By Katherine Nelson Davis
Calendar of Events
May Day May 1, 2019
St. Jude Trike-a-Thon May 3, 2019
Star Wars Day May 4, 2019 May the “Fourth” Be With You
Cinco de Mayo May 5, 2019
Parent Orientation May 6, 2019
Muffins w/ Mom, May 10, 2019
Mother’s Day Luncheon,
Mom & Me Tea
Mother’s Day May 12, 2019
Armed Forces Day May 18, 2019
Memorial Day Chesterbrook Academy CLOSED May 27, 2019
Catawba County Schools CLOSED May 27, 2019
For Parents and Teachers
Behavior Communicates Needs
In her Exchange article, “Addressing Children’s Challenging Behavior “ (January, 2011), Mary Gersten observes…
“All behavior has a reason, even if sometimes the reason is not a good one. Behaviors are strategies we use to draw attention to our needs. Children act out if they feel their needs (e.g. for affection, comfort , or security) aren’t being met. They are not mature enough to tell us in words which needs these are.
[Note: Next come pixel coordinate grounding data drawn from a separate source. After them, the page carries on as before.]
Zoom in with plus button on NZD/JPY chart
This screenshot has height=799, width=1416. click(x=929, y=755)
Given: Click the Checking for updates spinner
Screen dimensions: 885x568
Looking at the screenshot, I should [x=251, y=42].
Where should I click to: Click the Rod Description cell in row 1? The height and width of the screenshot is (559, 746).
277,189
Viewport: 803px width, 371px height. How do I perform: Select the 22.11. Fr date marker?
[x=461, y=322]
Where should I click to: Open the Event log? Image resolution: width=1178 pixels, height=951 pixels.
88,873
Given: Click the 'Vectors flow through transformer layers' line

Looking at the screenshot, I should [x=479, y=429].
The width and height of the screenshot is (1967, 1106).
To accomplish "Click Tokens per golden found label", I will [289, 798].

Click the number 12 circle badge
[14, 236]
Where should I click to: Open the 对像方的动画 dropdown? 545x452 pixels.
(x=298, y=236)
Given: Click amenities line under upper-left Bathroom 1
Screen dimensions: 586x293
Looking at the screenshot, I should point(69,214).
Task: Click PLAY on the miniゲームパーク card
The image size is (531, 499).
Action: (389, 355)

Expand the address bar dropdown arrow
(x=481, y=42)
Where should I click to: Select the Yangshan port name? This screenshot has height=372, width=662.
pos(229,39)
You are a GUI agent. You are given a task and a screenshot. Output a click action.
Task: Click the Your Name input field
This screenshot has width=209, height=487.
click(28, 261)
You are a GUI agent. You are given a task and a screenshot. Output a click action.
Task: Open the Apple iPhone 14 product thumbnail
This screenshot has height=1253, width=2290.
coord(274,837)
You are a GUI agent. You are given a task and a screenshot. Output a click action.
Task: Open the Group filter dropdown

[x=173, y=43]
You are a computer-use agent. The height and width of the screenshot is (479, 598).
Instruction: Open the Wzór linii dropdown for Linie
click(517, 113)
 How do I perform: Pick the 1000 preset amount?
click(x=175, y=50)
The worst thing an adult can do is to ignore a child’s request for help (which is what the behavior is for), or to be afraid of an outburst. By dismissing the child, or giving into his demands without examining them, we are failing to acknowledge his feelings, and are not offering genuine support in helping him communicate his needs in a way that will get them met. Children look to adults for guidance in how to behave; we allow them to have their feelings in a safe environment, and prevent them from hurting themselves or others.”
Summer Camp Enrollment
Summer Camp begins for all children in the Intermediate A & B, Pre-K, and Pre-K 2 classrooms on Monday, June 17, 2019. We have many wonderful activities planned, many special guests scheduled, and great craft and cooking projects each week for all of the children involved in Summer Camp. Your tuition amount remains the same until July 1st however activity fees will be added each week June 17th–August 23rd.
$12 per week per child
*Includes all meals, picnic lunches, special event fees, etc…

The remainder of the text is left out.